§ **What is required**
Copy every entry below verbatim, except for images.
-- Dataset records follows --
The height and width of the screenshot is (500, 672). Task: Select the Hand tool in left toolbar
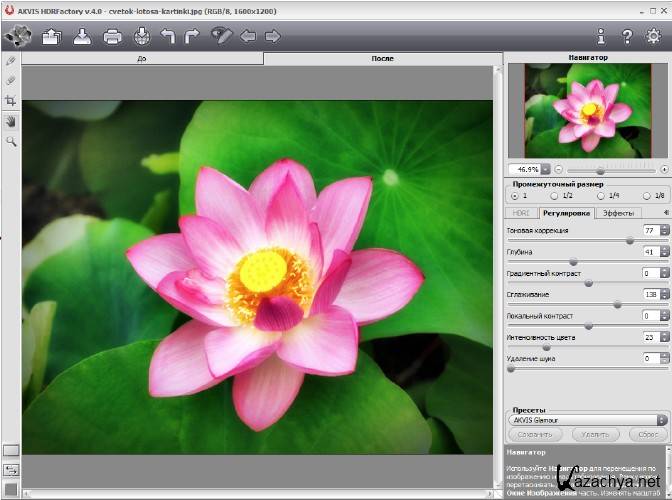point(11,121)
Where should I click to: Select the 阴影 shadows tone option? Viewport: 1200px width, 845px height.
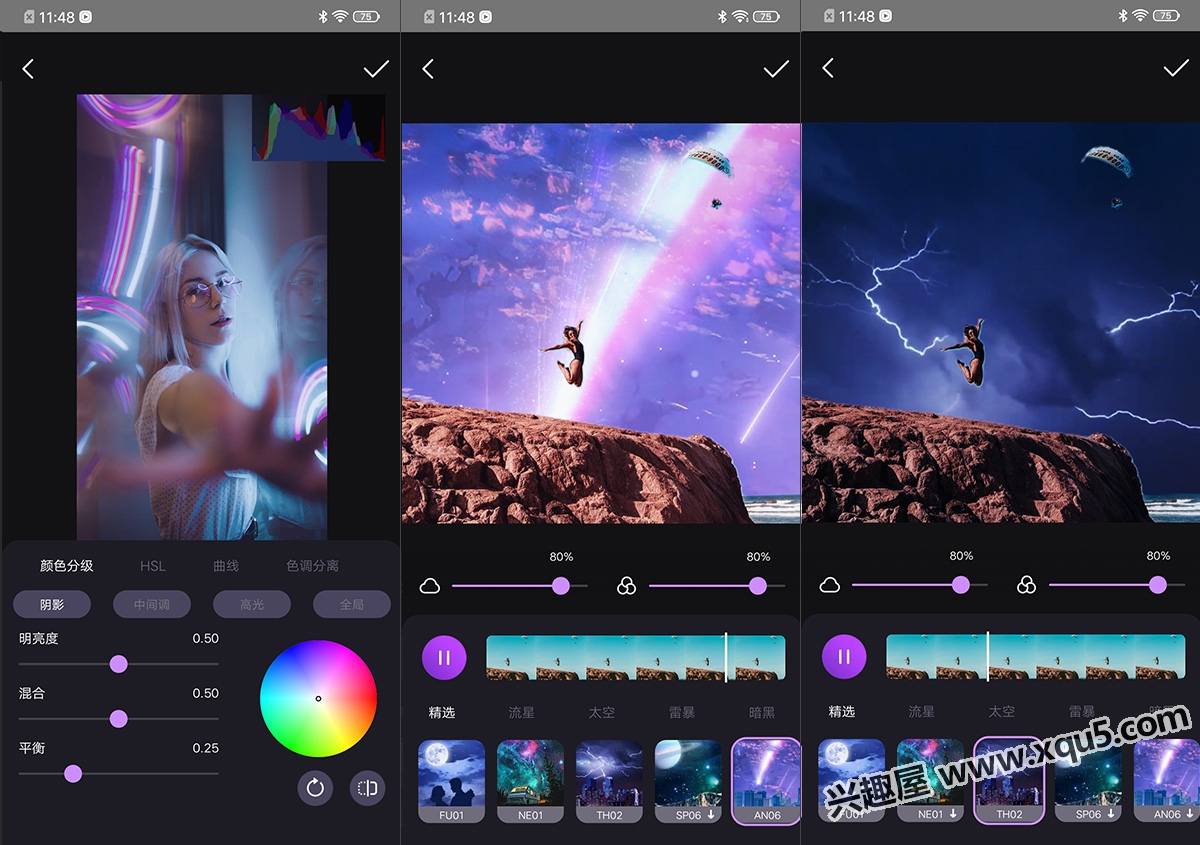tap(52, 604)
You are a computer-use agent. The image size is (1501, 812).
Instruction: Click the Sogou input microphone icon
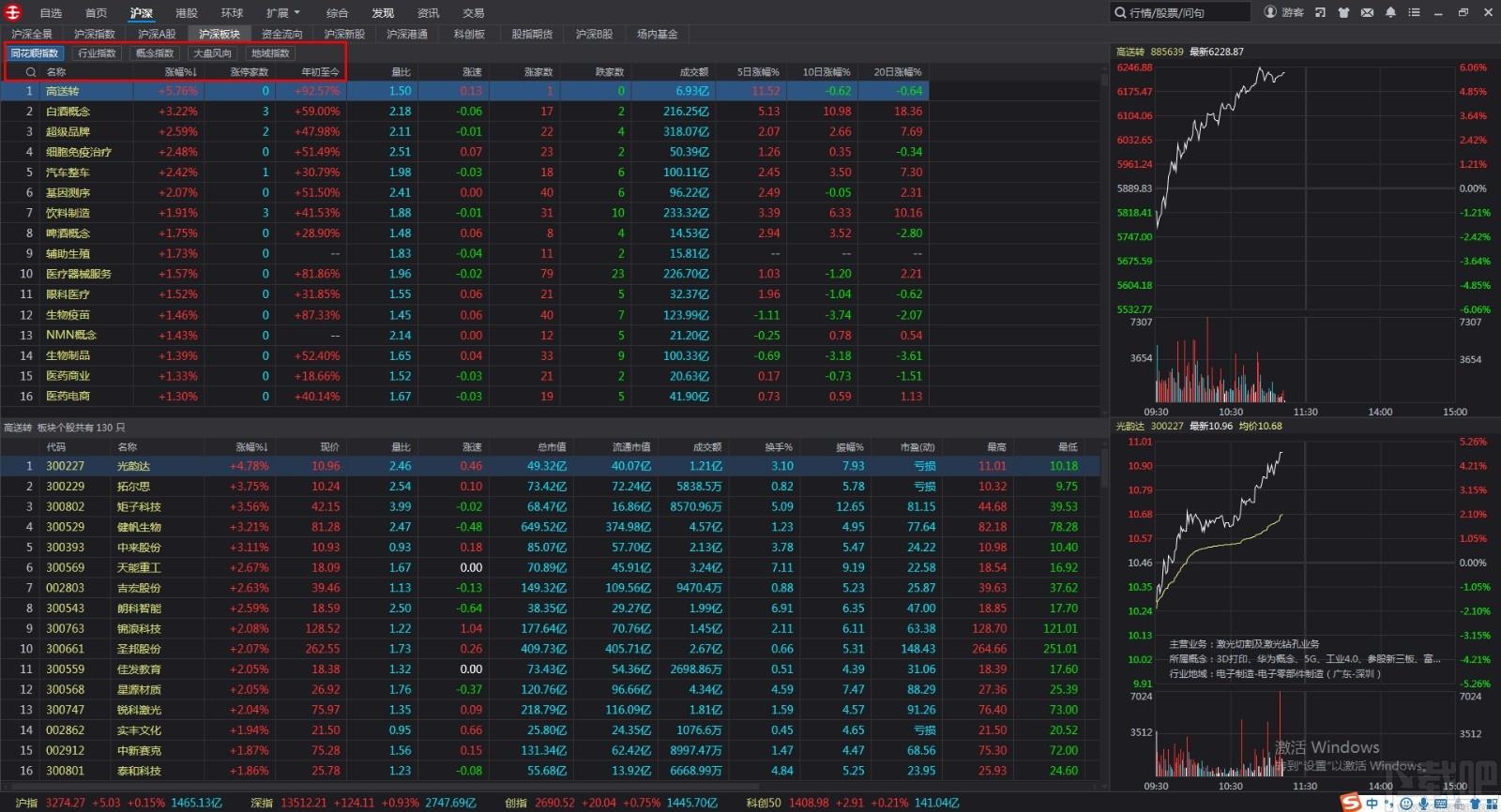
-- Dataset records concluded --
§ **Solution to this task**
The height and width of the screenshot is (500, 672). Task: Select the Hand tool in left toolbar
point(11,121)
Where should I click to: Select the 阴影 shadows tone option? Viewport: 1200px width, 845px height.
tap(52, 604)
You are a computer-use agent. The image size is (1501, 812).
Instruction: Click the Sogou input microphone icon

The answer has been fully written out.